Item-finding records
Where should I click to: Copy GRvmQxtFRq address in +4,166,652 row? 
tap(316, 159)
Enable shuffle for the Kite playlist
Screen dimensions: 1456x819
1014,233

#### [What the task asks]
Render every line of the listing above as a Markdown table with the columns "No." and "Line", numbering each row and omitting blank lines.

#### [Answer to this problem]
| No. | Line |
|---|---|
| 1 | Where should I click to: Copy GRvmQxtFRq address in +4,166,652 row?  |
| 2 | tap(316, 159) |
| 3 | Enable shuffle for the Kite playlist |
| 4 | Screen dimensions: 1456x819 |
| 5 | 1014,233 |